I realized I was just a little ways into the neighbor’s land, literally right on the edge of the boundary, but I could see the house and I was suddenly terrified I’d be seen and maybe shot at for finding this, so I retreated back. I grabbed the skulls with no bodies, they were green and sort of soggy and I figured they wouldn’t be missed and, like me, needed to be out of this place.

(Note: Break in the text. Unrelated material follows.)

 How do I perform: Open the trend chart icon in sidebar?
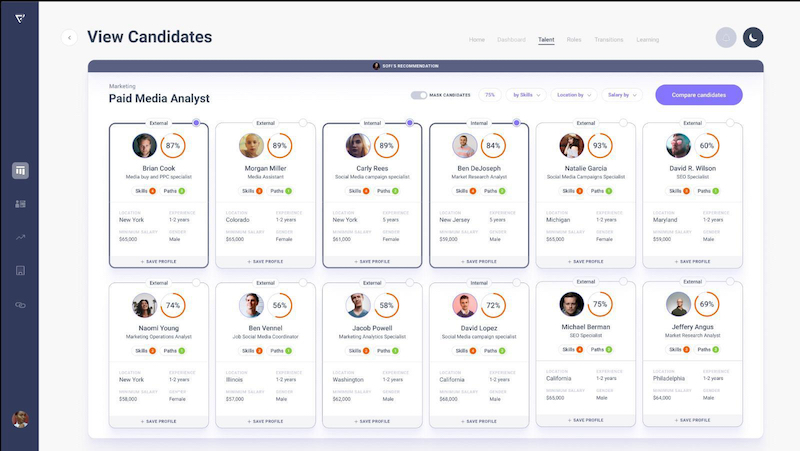tap(20, 237)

I ran all the way back to the entrance from our fields, skulls clutched to my chest, past all these piles of feathers. Panicking. Trying not to cry. I got back to “safety” and just fell to the ground and sobbed. First just because of the birds, all those birds, some probably crows and therefore legal to take, but the others so big and so clearly vultures and who could do that my neighbor could do that, and then because I looked at the skulls and saw they had full or nearly full sets of milk teeth, they were all fawns or yearlings and my neighbor with his ugly house and his loose dogs did that too.
I picked them up and took them home and took a hot shower and a nap and I’ve been in a funk all the rest of the day. It’s not the dump site that got to me, I’ve seen some before and while they’re eerie they’re not inherently terrifying. But the birds. All those birds. What reason is there to shoot vultures except that they’re big and scary-looking? I’ve heard people say it before, that they’d shoot them just because they’re “dirty” and “gross.” Because they’re scared of them. 
And I realized later that all the bones I’d found before weren’t from roosts. They were washed down the slope from the boneyard. The vultures don’t live there. They die there. 
I sat on the ground and cried and cried and cursed the people who live there. I haven’t cried like that since my cats died. Big hot grief tears. This wasn’t just death. It was a tragedy. When summer comes and there’s more cover I’m going to go back and take the others, and if I ever meet that man and his stupid dogs I don’t know what I’ll do. We don’t know him and I don’t have much to lose.
The deer I brought back are called Feather, Ring, and Valkyrie. Two does, and a male that may have had antlers but had all his milk teeth.